- Records contained in a dataset:
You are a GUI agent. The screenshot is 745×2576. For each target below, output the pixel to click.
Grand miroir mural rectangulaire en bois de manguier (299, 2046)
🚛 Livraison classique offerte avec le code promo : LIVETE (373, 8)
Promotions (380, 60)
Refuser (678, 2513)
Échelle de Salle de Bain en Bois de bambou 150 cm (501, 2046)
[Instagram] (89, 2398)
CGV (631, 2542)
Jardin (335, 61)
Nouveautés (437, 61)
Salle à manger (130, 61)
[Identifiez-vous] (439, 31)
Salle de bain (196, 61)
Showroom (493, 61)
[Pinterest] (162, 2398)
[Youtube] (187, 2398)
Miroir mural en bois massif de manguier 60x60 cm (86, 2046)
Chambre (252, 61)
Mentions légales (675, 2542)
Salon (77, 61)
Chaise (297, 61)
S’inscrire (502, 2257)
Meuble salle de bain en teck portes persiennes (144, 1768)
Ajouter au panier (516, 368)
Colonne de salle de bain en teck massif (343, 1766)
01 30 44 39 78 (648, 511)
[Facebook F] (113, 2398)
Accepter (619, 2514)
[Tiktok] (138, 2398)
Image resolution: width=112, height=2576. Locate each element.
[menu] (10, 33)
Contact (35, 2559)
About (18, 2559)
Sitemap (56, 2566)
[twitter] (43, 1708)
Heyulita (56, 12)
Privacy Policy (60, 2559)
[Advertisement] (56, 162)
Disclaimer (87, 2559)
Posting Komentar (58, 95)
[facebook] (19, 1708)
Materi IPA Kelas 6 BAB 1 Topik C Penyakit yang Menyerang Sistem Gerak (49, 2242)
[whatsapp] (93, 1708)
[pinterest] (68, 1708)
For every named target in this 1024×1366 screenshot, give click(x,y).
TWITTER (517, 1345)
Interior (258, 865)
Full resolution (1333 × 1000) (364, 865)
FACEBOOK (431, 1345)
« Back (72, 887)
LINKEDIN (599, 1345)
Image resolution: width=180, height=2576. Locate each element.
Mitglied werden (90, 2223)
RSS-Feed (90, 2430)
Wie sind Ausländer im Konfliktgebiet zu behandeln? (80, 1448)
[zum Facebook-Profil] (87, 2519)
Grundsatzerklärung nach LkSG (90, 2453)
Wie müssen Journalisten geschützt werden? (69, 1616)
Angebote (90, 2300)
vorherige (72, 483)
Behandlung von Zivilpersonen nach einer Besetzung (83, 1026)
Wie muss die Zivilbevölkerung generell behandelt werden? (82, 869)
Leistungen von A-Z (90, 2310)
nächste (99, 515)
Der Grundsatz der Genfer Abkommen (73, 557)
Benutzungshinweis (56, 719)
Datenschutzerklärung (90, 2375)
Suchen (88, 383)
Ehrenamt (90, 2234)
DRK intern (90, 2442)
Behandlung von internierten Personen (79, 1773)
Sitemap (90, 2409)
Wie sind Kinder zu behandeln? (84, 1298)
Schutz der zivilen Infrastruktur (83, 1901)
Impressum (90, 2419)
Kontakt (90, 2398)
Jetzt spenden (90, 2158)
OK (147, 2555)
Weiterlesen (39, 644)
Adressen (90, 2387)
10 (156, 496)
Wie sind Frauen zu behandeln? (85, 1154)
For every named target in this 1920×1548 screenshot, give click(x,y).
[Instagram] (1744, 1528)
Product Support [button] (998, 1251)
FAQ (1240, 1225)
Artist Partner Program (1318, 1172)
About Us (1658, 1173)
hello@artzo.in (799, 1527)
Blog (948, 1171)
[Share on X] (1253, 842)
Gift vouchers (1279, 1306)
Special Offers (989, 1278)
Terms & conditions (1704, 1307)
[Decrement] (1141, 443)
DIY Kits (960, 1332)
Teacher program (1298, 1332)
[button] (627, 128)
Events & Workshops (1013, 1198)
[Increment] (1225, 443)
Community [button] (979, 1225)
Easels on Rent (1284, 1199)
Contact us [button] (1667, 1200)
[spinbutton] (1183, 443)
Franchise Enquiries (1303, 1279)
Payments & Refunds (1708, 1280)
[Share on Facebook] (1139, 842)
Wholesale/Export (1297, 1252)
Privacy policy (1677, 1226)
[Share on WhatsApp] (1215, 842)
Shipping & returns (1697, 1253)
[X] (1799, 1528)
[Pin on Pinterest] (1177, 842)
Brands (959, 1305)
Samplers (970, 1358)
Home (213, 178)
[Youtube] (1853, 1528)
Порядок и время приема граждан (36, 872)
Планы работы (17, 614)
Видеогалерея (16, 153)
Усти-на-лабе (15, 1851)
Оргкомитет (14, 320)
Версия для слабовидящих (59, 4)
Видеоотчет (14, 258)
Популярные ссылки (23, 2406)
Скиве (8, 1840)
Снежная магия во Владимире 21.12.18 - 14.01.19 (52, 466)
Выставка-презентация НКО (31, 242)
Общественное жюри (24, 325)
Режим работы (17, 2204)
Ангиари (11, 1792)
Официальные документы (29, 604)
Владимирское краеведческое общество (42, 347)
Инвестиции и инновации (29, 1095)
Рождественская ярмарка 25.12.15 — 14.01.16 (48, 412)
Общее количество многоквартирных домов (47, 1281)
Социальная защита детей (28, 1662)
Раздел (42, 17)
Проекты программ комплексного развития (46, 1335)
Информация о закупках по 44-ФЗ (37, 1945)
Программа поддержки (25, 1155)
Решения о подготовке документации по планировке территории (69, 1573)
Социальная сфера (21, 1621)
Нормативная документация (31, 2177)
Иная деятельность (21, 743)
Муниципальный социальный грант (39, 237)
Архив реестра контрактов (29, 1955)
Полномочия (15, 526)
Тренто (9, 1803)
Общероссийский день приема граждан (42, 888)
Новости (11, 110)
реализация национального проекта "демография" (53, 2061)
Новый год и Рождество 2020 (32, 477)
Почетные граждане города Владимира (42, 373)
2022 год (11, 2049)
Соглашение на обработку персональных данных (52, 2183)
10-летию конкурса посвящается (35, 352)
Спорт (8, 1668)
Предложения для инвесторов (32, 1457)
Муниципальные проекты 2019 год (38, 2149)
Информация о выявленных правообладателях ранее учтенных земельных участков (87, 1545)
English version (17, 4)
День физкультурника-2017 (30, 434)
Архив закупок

- WHAT TO DO: The lines from the one with "English version (17, 4)" through the end of the data above are to be set down exactly, with both boundary lines included and no other lines.

- ANSWER:
English version (17, 4)
День физкультурника-2017 (30, 434)
Архив закупок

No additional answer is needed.